Despite these issues, ATM fabrics have appeared in many recent router designs. For further information, the interested reader is referred to [11, 12, 14] for more details of switch design and buffering techniques.

Issues in switch design

Buffering

One of the hardest problems in switch design today is not the fabric design but the buffering component. In short, there are three main buffering techniques, as follows:

Input queuing is where packets are queued at the input port and pulled off the queue when access to the switching fabric is gained via an arbiter. With FIFO input queuing, however, packets may suffer from head-of-line blocking, which can be avoided by using separate input queues for each output port.
Output queuing is where packets are queued at the output ports, awaiting scheduling for release onto external interfaces. The problem is where all packets at the input ports are destined for the same output port. Costs can be reduced by assuming a probability for N inputs requiring access to a single output simultaneously, scaling the output port speed accordingly (e.g., the so-called knockout switch—see [14]).
Shared memory is where the architecture input and output ports share common memory. The output port scheduler removes the packet from memory and passes it to the appropriate output port. Such a device is easy to build, since only headers are switched; however, an N ×N switch must process N packets in a single arrival time, and, since memory bandwidth is usually a major bottleneck, this limits the size of the switch.
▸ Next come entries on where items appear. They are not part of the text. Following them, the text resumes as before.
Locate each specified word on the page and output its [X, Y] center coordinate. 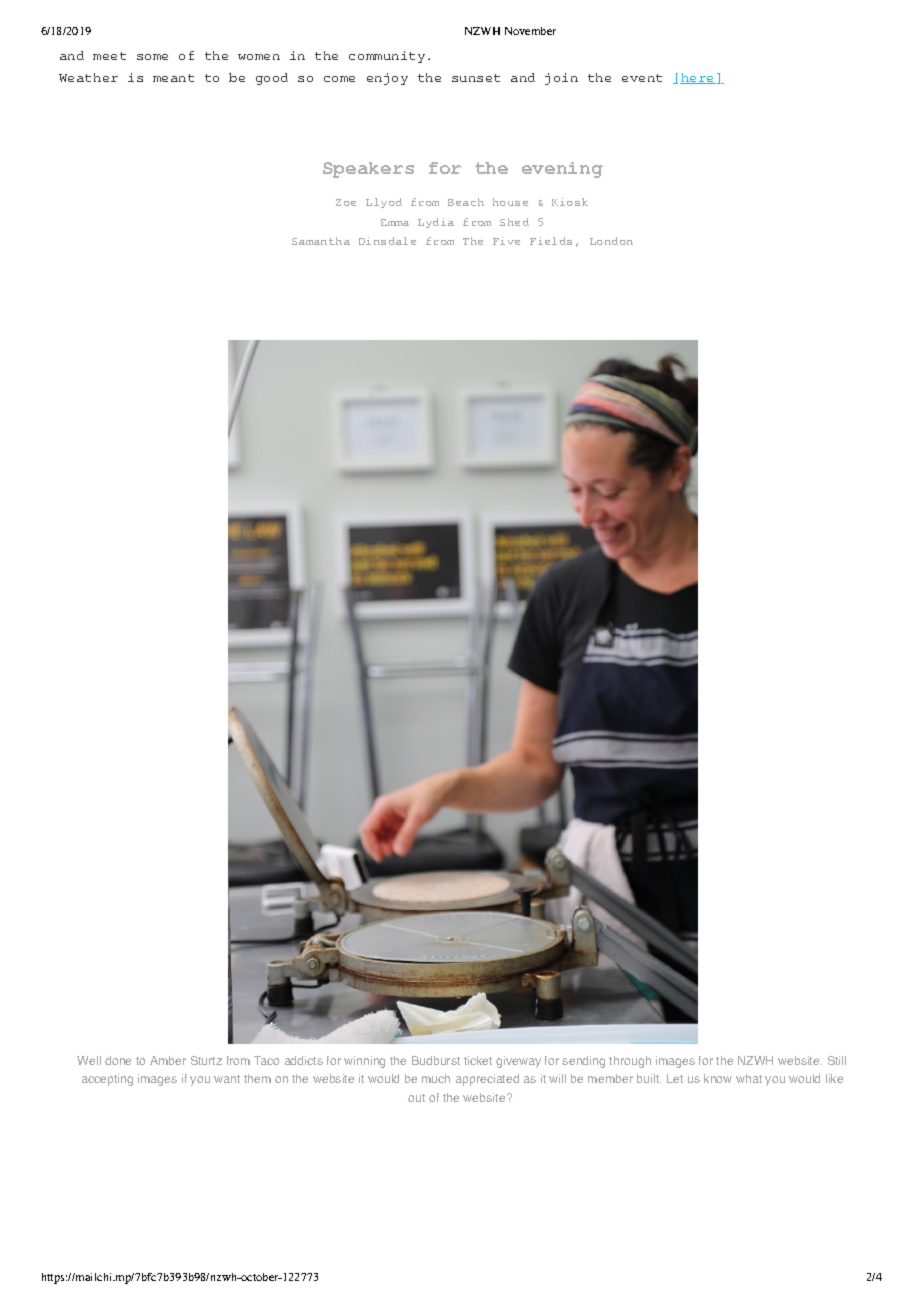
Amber [168, 1060]
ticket [478, 1060]
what [749, 1078]
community [387, 57]
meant [173, 78]
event [642, 78]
For further information on buffering techniques, the interested reader is referred to [14]. For details on performance improvements, and arbitration algorithm design in relation to input queuing, see [15, 16].

Route lookup

Perhaps the single most important performance issue for backbone routers is route lookup time. The operation is based on the most specific (longest) IP prefix. This would be an O(N) operation per packet just to build a set of candidates and is completely unacceptable. This issue is amplified if small packets represent a high proportion of the traffic, since this ultimately means more lookups per second. The two main factors that affect the speed of a route lookup algorithm are memory access time and the data structures used to construct the forwarding table. Performance can be improved in a number of ways, including the following:

Optimized data structures—Trie-based algorithms [17] optimize storage space at the expense of performing more memory lookups, and, as memory prices drop, this is perhaps the wrong way to go. Recent research indicates that routing tables are essentially quite stable, requiring updates only about once every two minutes [18].
Hardware-oriented techniques—The most common hardware-oriented solutions to lookup problems are Content Addressable Memories (CAMs) and caches. Both techniques scale poorly with routing table size and, therefore, cannot be used for backbone routers. One approach to solve this problem integrates logic and memory together in a single device, dramatically reducing memory access time. Another solution is to increase the amount of memory used for the routing table [19], although cost would possibly preclude this for enterprise and access routers. One problem is that as the table grows it becomes very hard to update. Reference [19] describes inexpensive, special-purpose hardware that can be used to perform rapid updates.
Table compaction techniques—These techniques create complicated but compact data structures for the forwarding table. The table is stored in the primary cache of a processor, enabling route lookup at gigabit speeds. Reference [20] describes such an algorithm.
Hashing techniques—Hash-based solutions are commonly used for fast lookup problems, but there are problems applying hashing techniques to a forwarding table (given a destination IP address, we do not know in advance what prefix should be used for finding the longest match). Reference [21] offers a scalable, hash-based algorithm to look up the longest prefix match for an N bit address in O(log N) steps. This algorithm computes a separate hash table for each possible prefix length, and, instead of naively searching for a successful hash, this algorithm does a binary search on the prefix lengths.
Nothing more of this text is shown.